Thursday, June 21, 2012

What's the Point?

I used to think that church on Sunday sometimes was uneventful at best.  The people are great, but the entire congregation is stuck in a confederation that is 50 or 60 years old and no longer fits their current demographics, and they have inherited a liturgy that is sacrosanct and not easy to change.  So there is a lot of up and downs in the pews, and 200 year old songs stuck here and there, and forms that can never be wavered from.  It makes one think "What would happen if the Holy Spirit really did show up as everyone prays and blew wherever He chose to do so?"  But there is the benefit of reflection, both inward and Godward, and I get my best questions in the pews, rarely answers, just many, many questions.  And I find that the closer I get to asking the right questions, the closer I feel I am getting to laying hold of who God is, who I am because of Him, and what my life is intended to amount to.

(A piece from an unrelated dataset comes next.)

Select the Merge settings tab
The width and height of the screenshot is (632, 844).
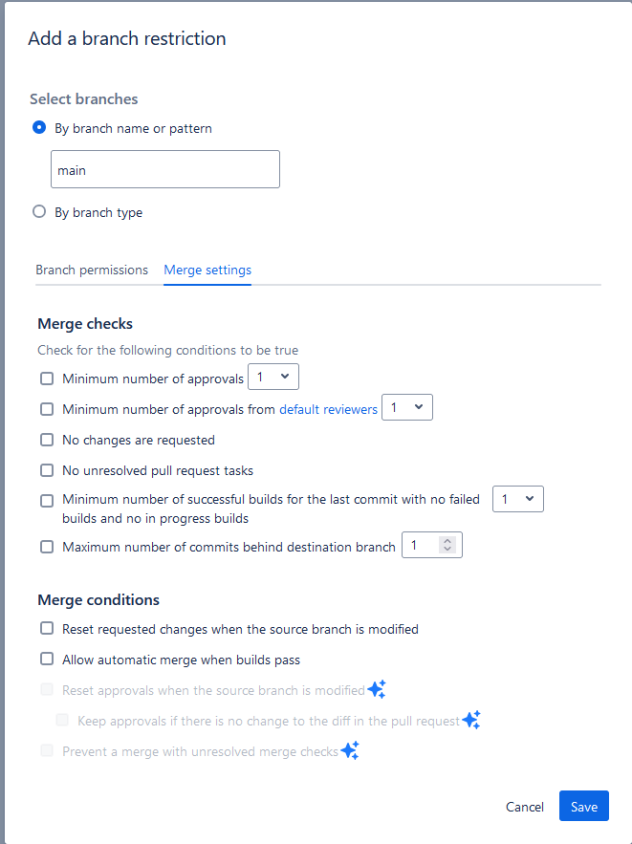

So last week's questions included this one.  What is a better starting point for trying to live the Christian life, absolute truth or sincere doubt?  Anything needs a foundation to build on and I have always been told that the truth of God's word was the very best foundation for my life.  And because it was my foundation I defended it to any length necessary, because if the foundation starts to get shaky, so does what is built on it.  But I found, as I have aged and journeyed, that when people exhort you to build your life on the solid rock of God's word they usually have an implied version of interpreting God's word that they are foisting wholesale on you.  And that is when good solid granite gets mixed in with cheap brick to fill in those inconvenient areas, and that leads to a foundation with gaps, weak spots, places where water tends to seep in.  So I ask the question again, what is a better starting point?  Should we cling to our version of absolute truth and defend it to the death, often against common sense or the witness of life itself?  Or should we have the decency and honesty to say, "I don't know" and come to God with the prayer of the honest man who said "Lord, I believe, but would you help my me where I cannot believe"?  My life has tended to follow the latter path.  By now I should have amassed a wondrous amount of wisdom but instead I have a notebook of questions that one by one I wrestle with.  Some I bring to resolution, others I set aside for a time.  The sad fact is that is is far easier to learn something right the first time then to have to unlearn something that habit and time have reinforced.  Renovations, rebuilding, correcting structural defects are always more expensive in terms of time, resources, and energy.  But I've stayed the course this far and I don't intend to abandon the journey.  Rather fixing my eyes on Jesus, I press forward.  He is the one that started what faith I have inside me and He is the only one that can bring it to any fulfillment.